Document section >>

......

BackupPC-users

Re: [BackupPC-users] Config example for backing up linux host, local disk drive

2015-03-16 14:04:44
Subject: Re: [BackupPC-users] Config example for backing up linux host, local disk drive
From: Les Mikesell <lesmikesell AT gmail DOT com>
To: "General list for user discussion, questions and support" <backuppc-users AT lists.sourceforge DOT net>
Date: Mon, 16 Mar 2015 13:03:37 -0500
On Mon, Mar 16, 2015 at 12:06 PM, Philip Prindeville
<philipp_subx AT redfish-solutions DOT com> wrote:
>
>
> The drive is a WD 3 TB USB 3.0 drive formatted as ext4 in a single partition 
> (sdc1) and it is mounted (via /etc/fstab) at boot time.  It isn’t intended 
> for any other purpose but backups.
>
> I’d like to do regular backups, with the capability of either a bare metal 
> restore of a machine (assuming a boot from a recovery ISO image or else an 
> alternate /boot partition on the host), as well as backing up some high churn 
> server state (like /var/svn on an SCM server, or /home for various CI 
> [continuous integration] users I’ve set up).


You have a lot of special cases here.  Aside from the glaring problem
that a single failure of several types (hardware/admin/software) could
wipe all your copies at once, backuppc won't be great at most of those
cases.   In particular, it doesn't do bare metal by itself and it
won't do the atomic updates that your svn transactions expect.

> I’d like to do full backups at least twice a week, and hourly incrementals.

Maybe... There's quite a bit of overhead even for incrementals as it
has to walk all the directories to rebuild the directory tree and copy
changes - and even an rsync copy is expensive when you have large
changed files.   Once or twice daily is more realistic.

......

[Target pointing data]
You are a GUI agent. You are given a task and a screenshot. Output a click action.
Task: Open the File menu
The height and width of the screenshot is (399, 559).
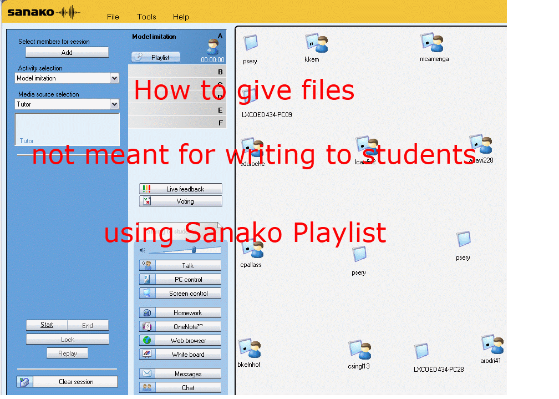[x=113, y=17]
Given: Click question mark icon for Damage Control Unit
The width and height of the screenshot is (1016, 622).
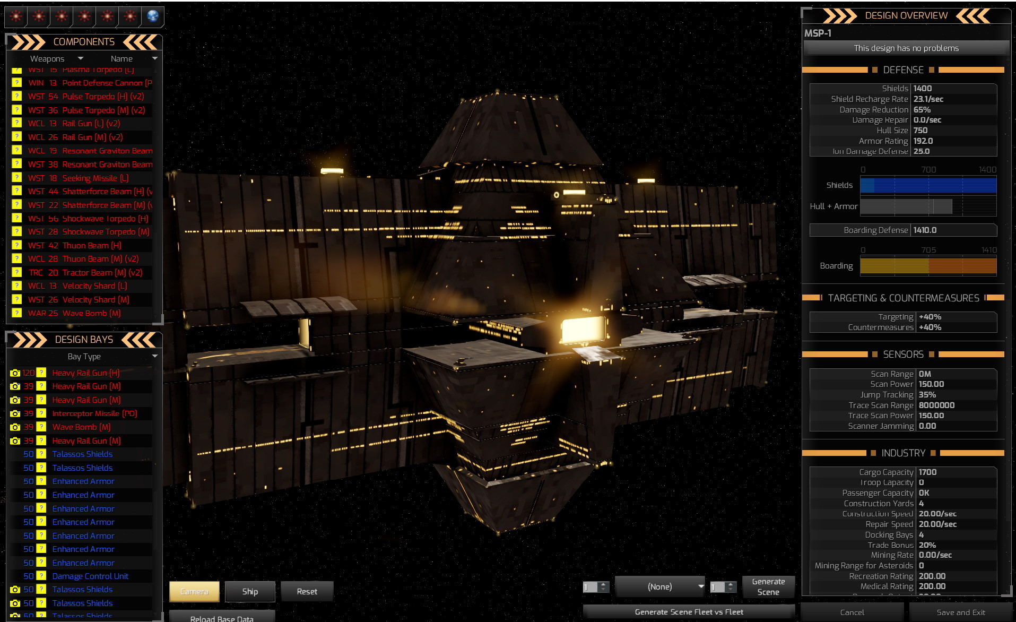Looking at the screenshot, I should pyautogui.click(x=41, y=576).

......

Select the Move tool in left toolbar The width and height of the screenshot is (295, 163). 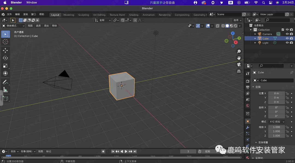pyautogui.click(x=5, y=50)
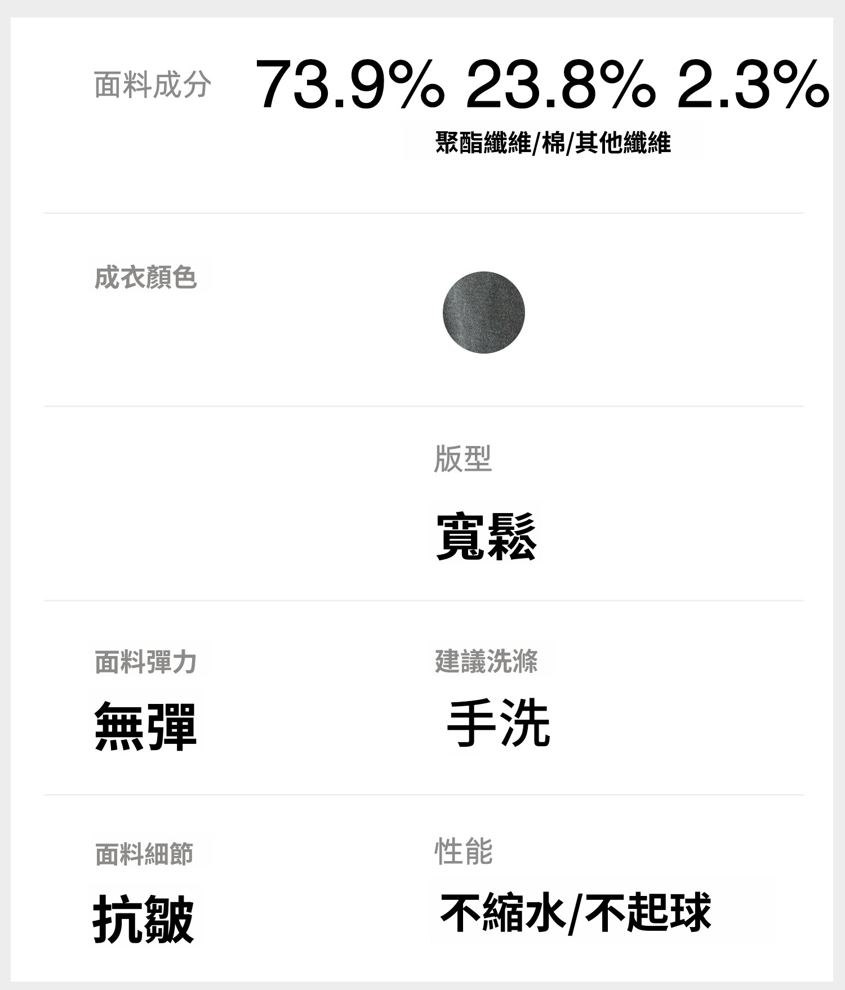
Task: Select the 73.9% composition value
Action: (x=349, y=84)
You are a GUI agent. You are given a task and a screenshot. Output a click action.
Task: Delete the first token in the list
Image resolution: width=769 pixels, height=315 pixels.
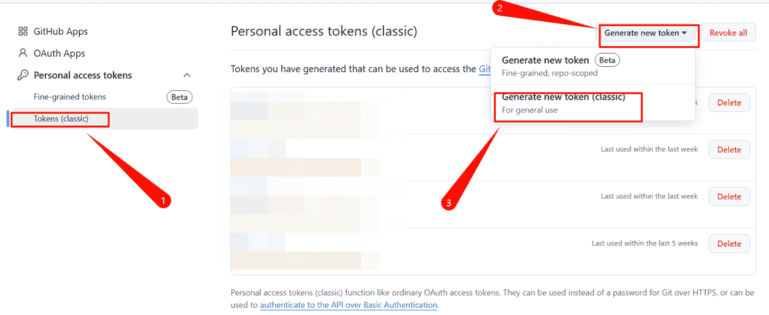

......

Task prompt >>
Condense the paragraph of the BackupPC reply that begins "You have a lot of special cases here" into a short bulleted list that keeps its main points.

Task response >>
- The setup involves many special cases.
- A single failure (hardware, admin or software) could wipe all copies at once.
- BackupPC won't handle most of these cases well.
- It doesn't do bare-metal restores by itself.
- It won't do the atomic updates that svn transactions expect.